COMPLETE THE FOLLOWING
a) Answer these from the chalet forum thread:
(i) What did MichaelE use on the facia and gutters?
(ii) Where did the LEDs lighting the chalet come from?
(iii) What will occupy the spot at the top of the mountain overlook?
b) From the chalet forum thread, echo the passage starting with "I completed a" and going on through "727 sim build.".

SOURCE TEXT
# Mountain Chalet Faller 130277



## MichaelE (Mar 7, 2018)

I completed a small Chalet kit from Faller today. It fits right where I wanted it to, and that is at the three tunnel openings before coming in to Oberrittersgruen. Must be really noisy at night.

This is my first whethering attempt too in around 30 years. I used matt acrylics and a gloss acrylic on the facia and gutters. I didn"t like the OD green that Faller molded these parts in so I repainted them to a more 'cheerful' green color.

It's also lighted with an LED, but it is sort of a blue-ish color. They were older white LED's I found in my parts box from my 727 sim build.


----------



## Old_Hobo (Feb 20, 2014)

Very nice build! :thumbsup:

Kind of an odd place for it though.....


----------



## Stumpy (Mar 19, 2013)

Well done.


----------



## MichaelE (Mar 7, 2018)

Old_Hobo said:


> Very nice build! :thumbsup:
> 
> Kind of an odd place for it though.....


Thanks.

In Germany, Austria, and Switzerland, buildings such as this were often owned by the railroad for relief train crews near a station.

I have found out that many of these were sold off in the '80's and '90's and purchased by rail fans as summer homes and vacation homes.

Now, I did not know this before I placed the building and just out of dumb luck I got it right.

This was explained to me on my Euro rail forum by the natives.

I just liked the building and the location for it.

It was originally going to be placed at the top of the mountain overlook over the main line tunnel entrances, but I have a small mountain chapel that is going to occupy that spot.


----------



## Guest (Jun 1, 2019)

You did a nice job on the chalet, Michael. It makes a very nice scene.


----------



## Gramps (Feb 28, 2016)

Nice work as usual.


----------

SOURCE EXCERPT

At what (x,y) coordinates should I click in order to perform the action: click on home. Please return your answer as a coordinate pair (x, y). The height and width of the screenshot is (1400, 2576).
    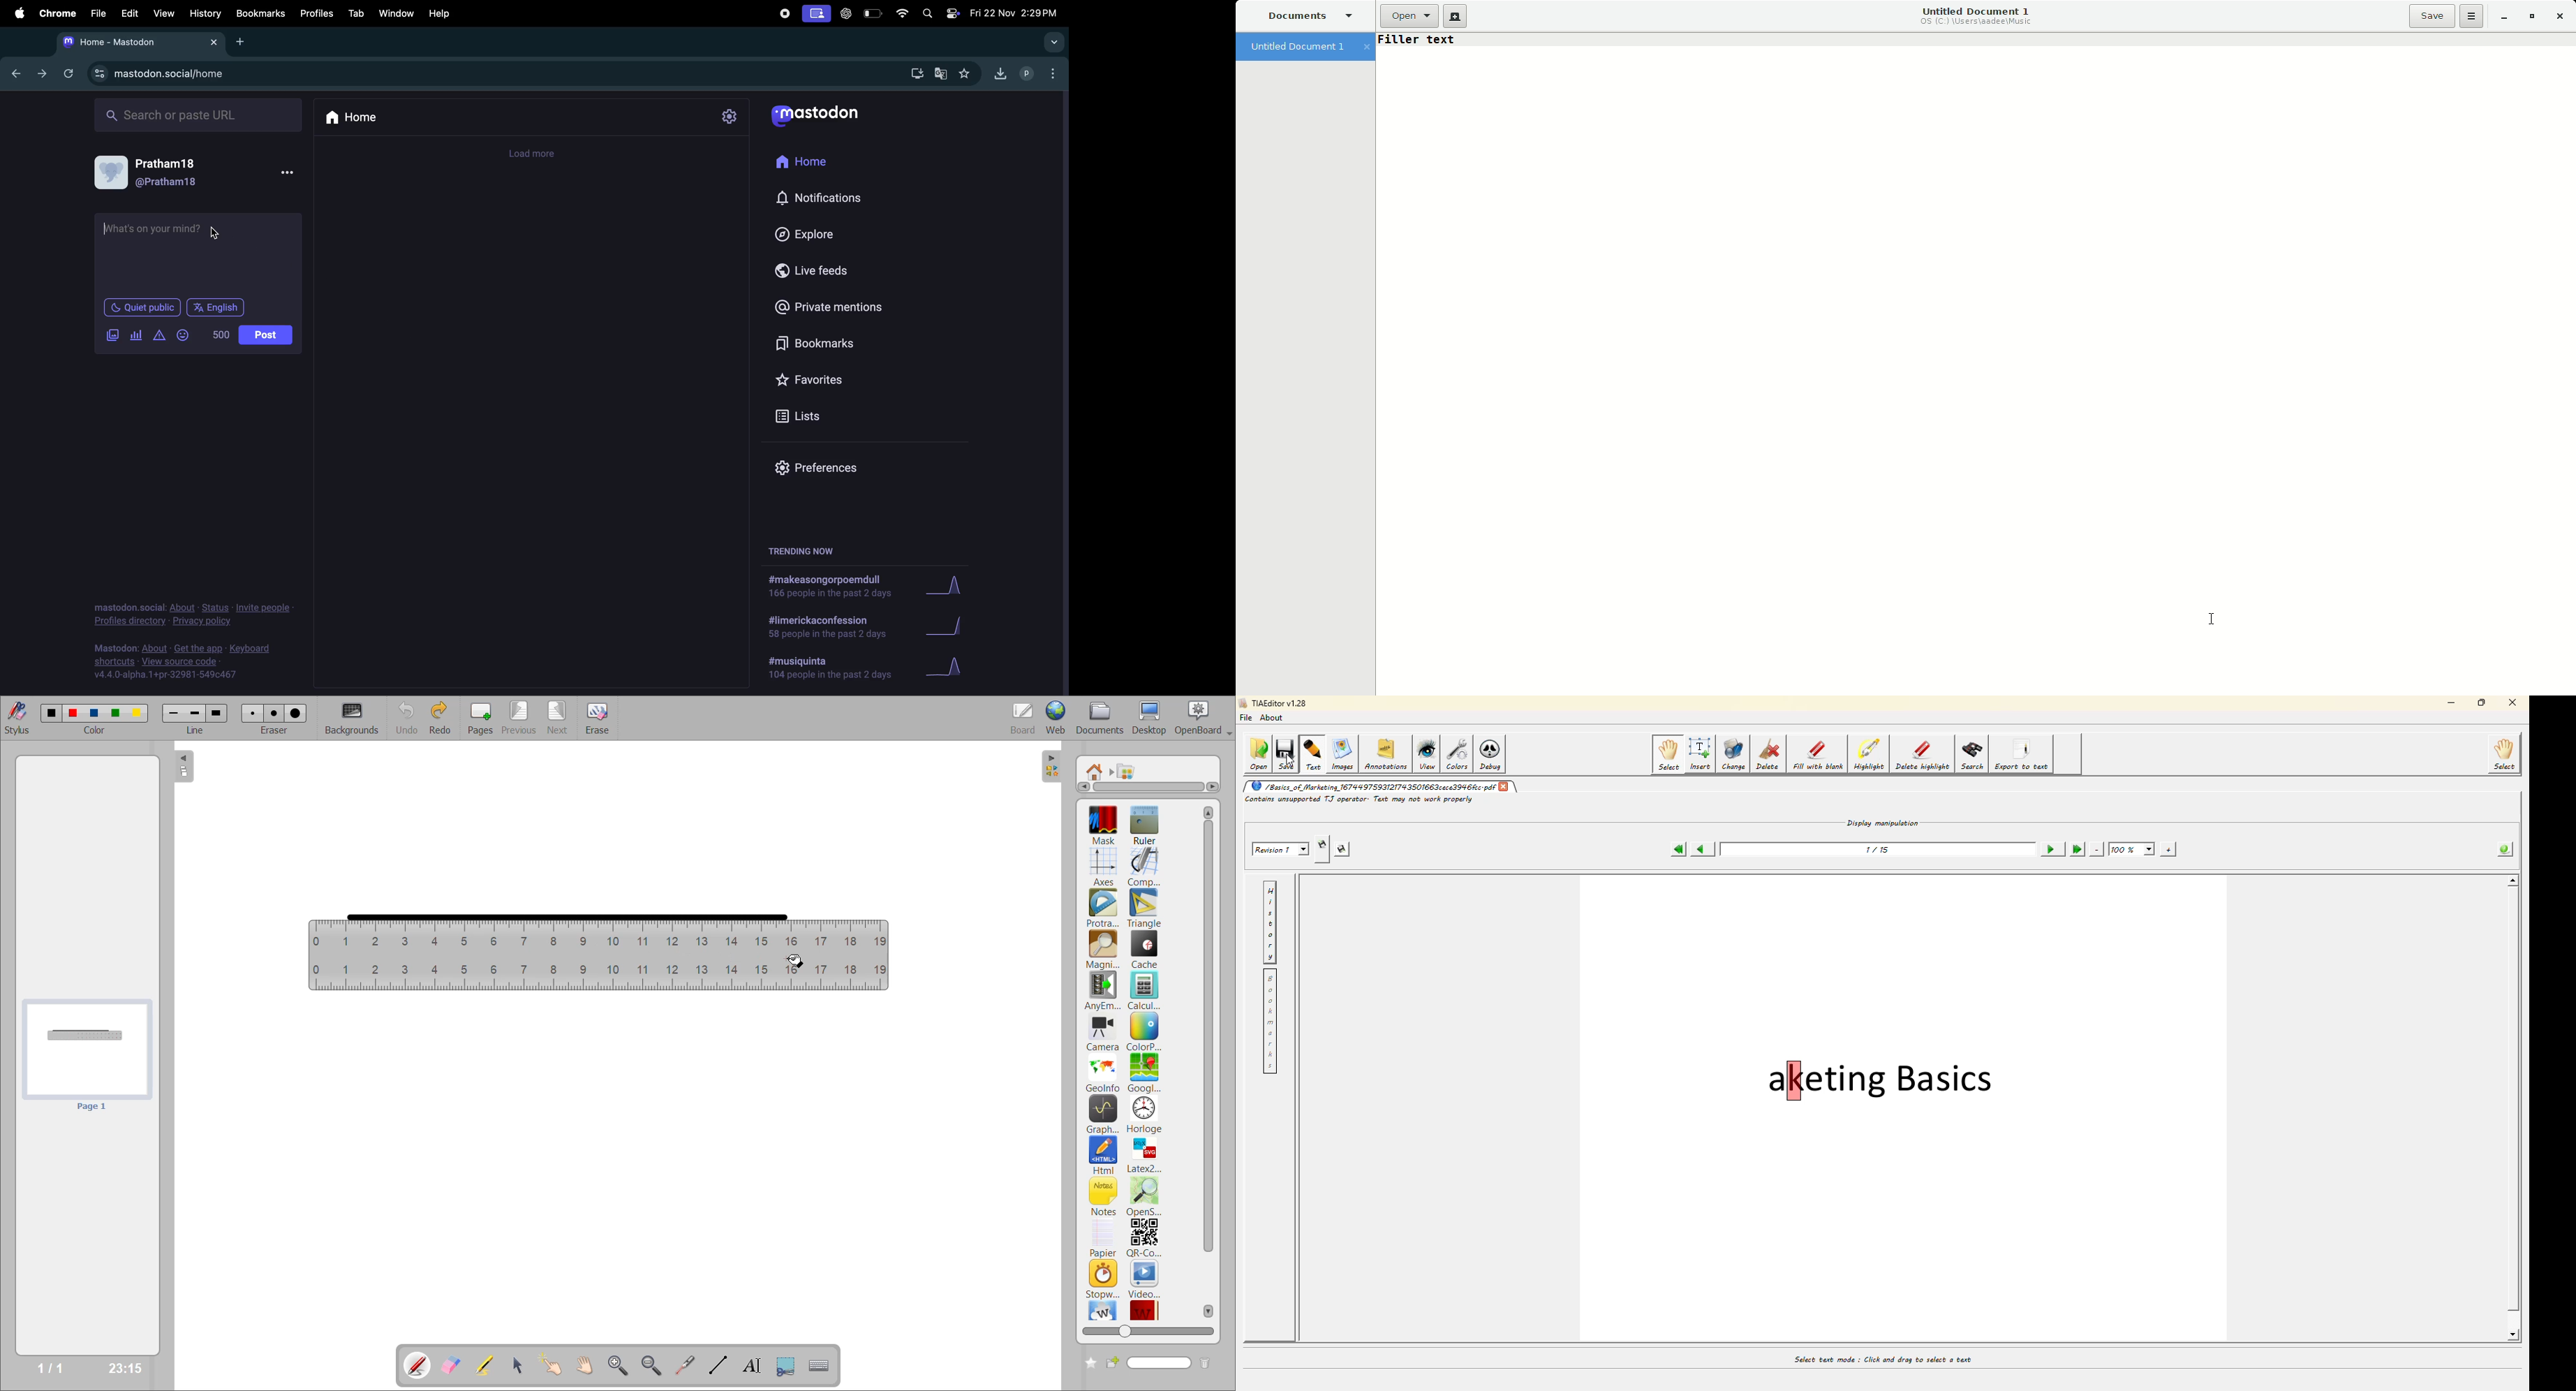
    Looking at the image, I should click on (354, 121).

ANSWERS FOR THE EXERCISE
a)
(i) A gloss acrylic.
(ii) His parts box, left over from his 727 sim build.
(iii) A small mountain chapel.

b)
I completed a small Chalet kit from Faller today. It fits right where I wanted it to, and that is at the three tunnel openings before coming in to Oberrittersgruen. Must be really noisy at night.

This is my first whethering attempt too in around 30 years. I used matt acrylics and a gloss acrylic on the facia and gutters. I didn"t like the OD green that Faller molded these parts in so I repainted them to a more 'cheerful' green color.

It's also lighted with an LED, but it is sort of a blue-ish color. They were older white LED's I found in my parts box from my 727 sim build.